10 Gigabit Ethernet is rapidly becoming the technology of choice for high-speed connections to Exchange servers. To support high-performance Exchange environments, LoadMaster is able to direct traffic at a full 10 Gbps for application throughput.
Scaling-out an Exchange infrastructure with clustering provides the ideal solution for growing or unpredictable workloads. Rather than overprovisioning capacity, clustering ensures that an Exchange environment is always sized properly and can be expanded dynamically as demand increases. Clustering also offers resilience, as the cluster continues to provide application delivery services if a member fails.
LoadMaster supports clustering by combining from 4 to 8 LoadMaster instances into a single application delivery entity, with overall capacity aggregated from the cluster members. Additional capacity can be added dynamically, without impacting running services. This scenario provides an ideal solution for maximizing Exchange server uptime, while providing HA that far exceeds a traditional 2-node HA pair.
Securing Servers Against Attack
Historically, a key component for Microsoft workloads has been Microsoft’s Forefront Threat Management Gateway (TMG).
TMG allowed customers to publish and protect workload servers such as Exchange Client Access Servers.
When equipped with the Edge Security Pack (ESP), LoadMaster can be used to provide certain key application functionality previously available in TMG.
This feature pack is available as part of KEMP's Enterprise and Enterprise Plus Subscription options and provides key security functionality for published Exchange deployments.
The KEMP Edge Security Pack includes:
- Endpoint authentication for pre-authentication
- Persistent logging and reporting for user logging
- Single Sign-On (SSO) across Virtual Services
- LDAP authentication from LoadMaster to the Active Directory
- Basic authentication communication from a client to LoadMaster
- Dual-factor authentication
In an Exchange environment, LoadMaster utilizes Layer 3, Layer 4, and Layer 7 health checks to monitor the availability of Exchange servers. If a server does not respond to a health check within a defined time interval for a defined number of times, LoadMaster reduces the weighting of the server to zero. A zero weighting effectively removes the server from the virtual service configuration until it can be determined that the server is back online and responding properly.
Single Sign On
LoadMaster is designed to handle multiple virtual services supporting unique workloads. These virtual services can be joined together into Single Sign-On (SSO) groups. With SSOs, clients need only enter the authentication information for the first virtual service and then this same information will be used to access other services in the SSO group. In this way, a client accessing Exchange can also access other workloads if they are configured as a SSO group.

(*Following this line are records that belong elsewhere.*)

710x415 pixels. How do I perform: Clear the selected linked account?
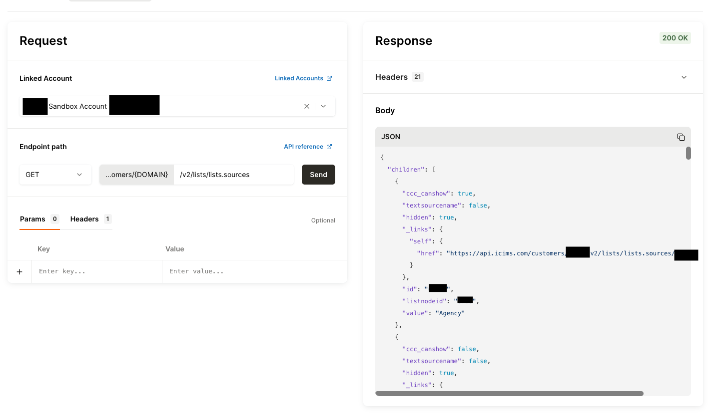pyautogui.click(x=307, y=106)
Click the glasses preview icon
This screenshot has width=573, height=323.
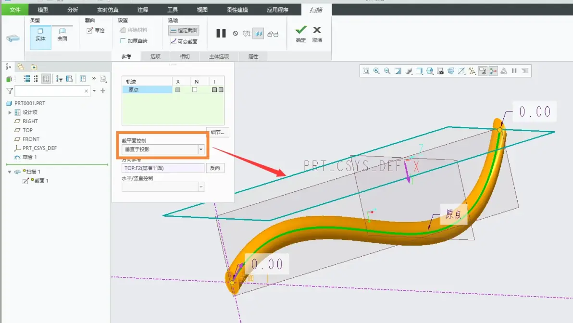point(273,34)
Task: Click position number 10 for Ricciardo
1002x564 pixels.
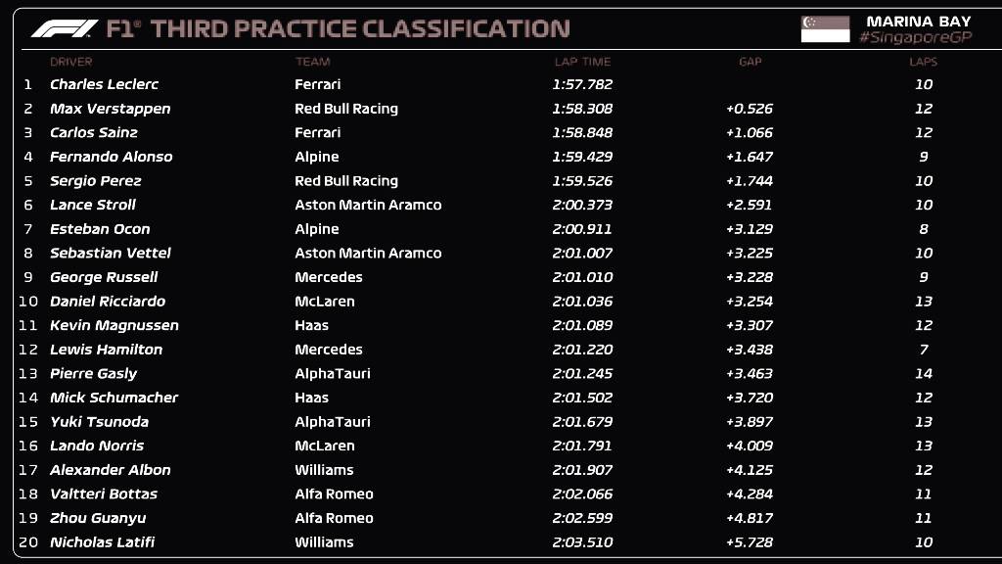Action: (x=28, y=302)
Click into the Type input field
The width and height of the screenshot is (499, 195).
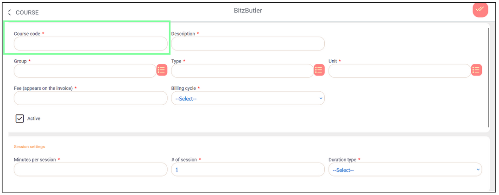click(242, 71)
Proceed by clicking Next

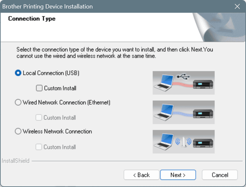pyautogui.click(x=178, y=175)
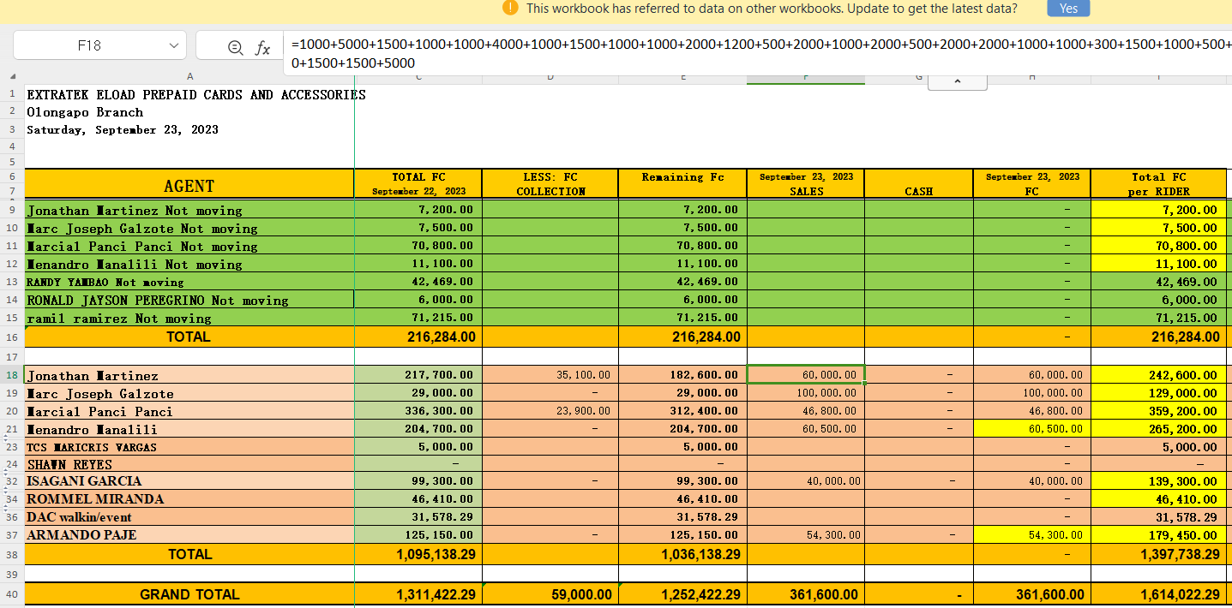Viewport: 1232px width, 608px height.
Task: Select the 35,100.00 FC collection cell
Action: 550,375
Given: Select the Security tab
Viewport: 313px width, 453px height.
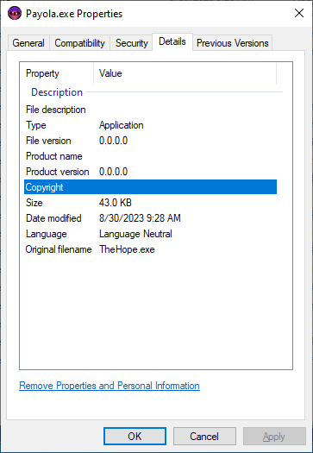Looking at the screenshot, I should pyautogui.click(x=131, y=43).
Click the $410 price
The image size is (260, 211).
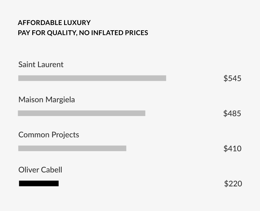click(x=232, y=149)
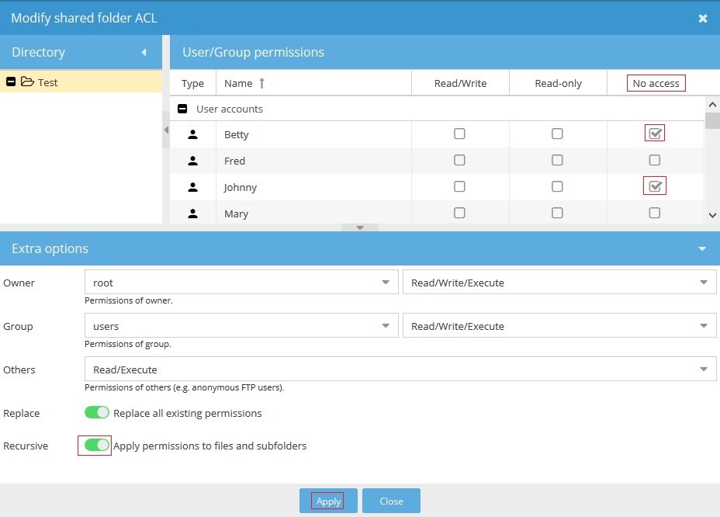Collapse the User accounts group
The image size is (720, 517).
pos(182,109)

Multi-Factor authentication is a security mechanism that requires multiple forms of identification before allowing access to a protected resource. In an Exchange environment, multifactor authentication can be performed centrally at the LoadMaster. In this scenario, LoadMaster intercepts a login request to Exchange. If the request is valid (that is, the username and password work), then another authentication step is performed (for example, the user’s mobile phone is called or texted, or an app starts automatically on the phone) and the user validates his login.
LoadMaster supports SSL offloading to relieve Web servers of the processing burden of encrypting and decrypting traffic sent via SSL, the security protocol implemented in every Web browser. As a result, server efficiency and application performance are improved significantly, without impacting the end-user experience and without undue cost and complexity.